Plus, if the strategy relies on public fear and dislike toward the left, it runs the risk of losing momentum as particular hot-button issues fade or are perceived as contrived. It assumes the excesses of the social justice left will always be readily available as fodder for public outrage, and that never will political opponents manage to distance themselves from same. And of course, once one’s abandoned any principled constraint on a majority in the state legislature’s ability to impose its values on society at large, one faces the possibility that a future legislature hostile to one’s values will seize the opportunities thus generated.

Such conundrums have been building for several decades.
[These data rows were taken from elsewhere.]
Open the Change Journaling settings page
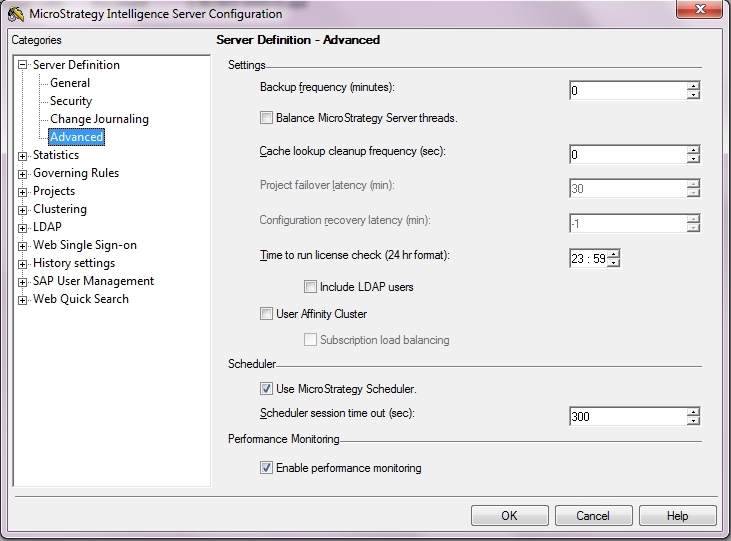The image size is (731, 541). pyautogui.click(x=99, y=119)
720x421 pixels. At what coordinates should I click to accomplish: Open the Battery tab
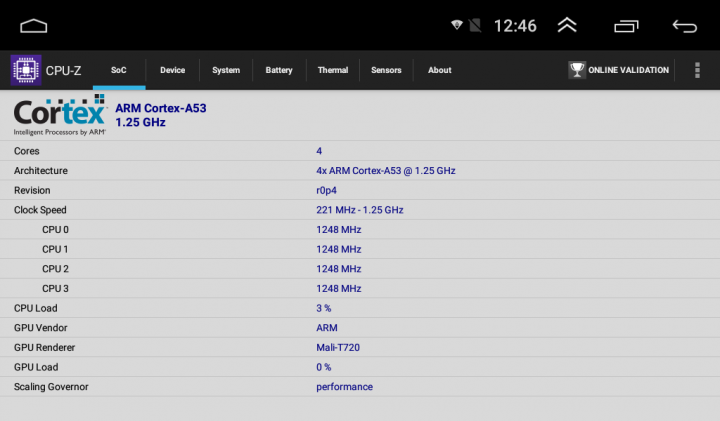(279, 70)
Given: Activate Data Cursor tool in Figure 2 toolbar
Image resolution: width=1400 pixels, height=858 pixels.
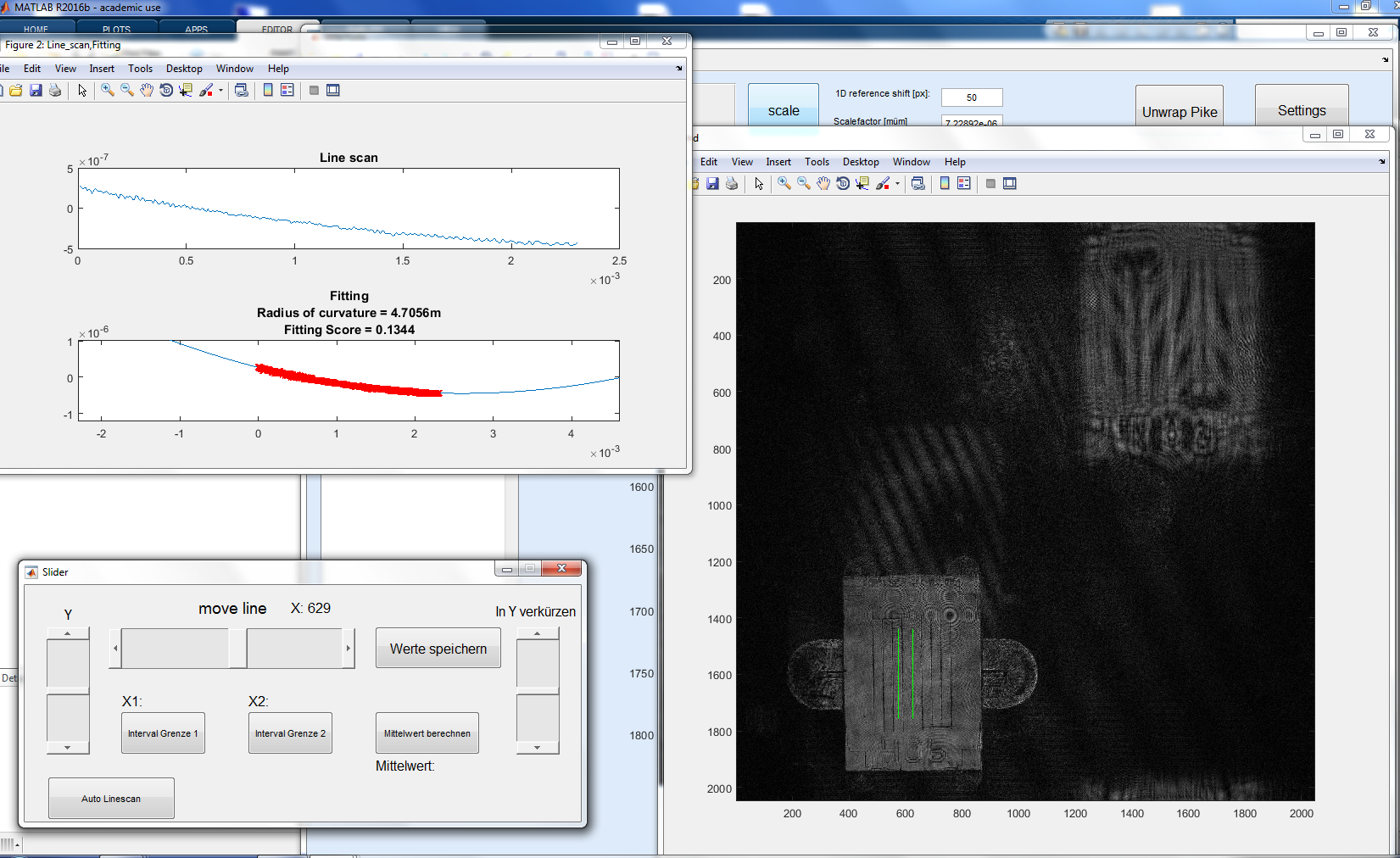Looking at the screenshot, I should pos(186,91).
In the 1990s, enthusiasm grew in conservative circles for “culture war,” a departure from earlier emphases on economics and foreign policy. Sociologist James Davison Hunter’s 1991 book Culture Wars: The Struggle to Define America revived a term that had gotten some play in 1920s America and echoed further back to Bismarck-era Germany’s kulturkampf. Pat Buchanan gave a rousing speech to the 1992 Republican National Convention that included: “There is a religious war going on in this country. It is a cultural war, as critical to the kind of nation we shall be as was the Cold War itself, for this war is for the soul of America.”

European powers fought for centuries over the souls of their constituents. Part of the genius of the American founding (correctly dated to 1776) was to let religious ideas compete mostly outside of politics, such that souls wouldn’t be converted by force. There was a time when conservative defenders of American traditions understood this well, but that’s no longer the case. Nietzsche meets Bitcoin meets Torquemada.